* [ASSIGNED TASK]
Give back all of the data exactly as written.

[Items listed in a dataset]
___
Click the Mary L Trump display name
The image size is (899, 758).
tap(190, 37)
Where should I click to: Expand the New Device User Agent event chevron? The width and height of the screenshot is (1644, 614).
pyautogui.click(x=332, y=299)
___
* [EXERCISE OUTPUT]
Click the Mary L Trump display name
The image size is (899, 758).
tap(190, 37)
Where should I click to: Expand the New Device User Agent event chevron? The width and height of the screenshot is (1644, 614).
pyautogui.click(x=332, y=299)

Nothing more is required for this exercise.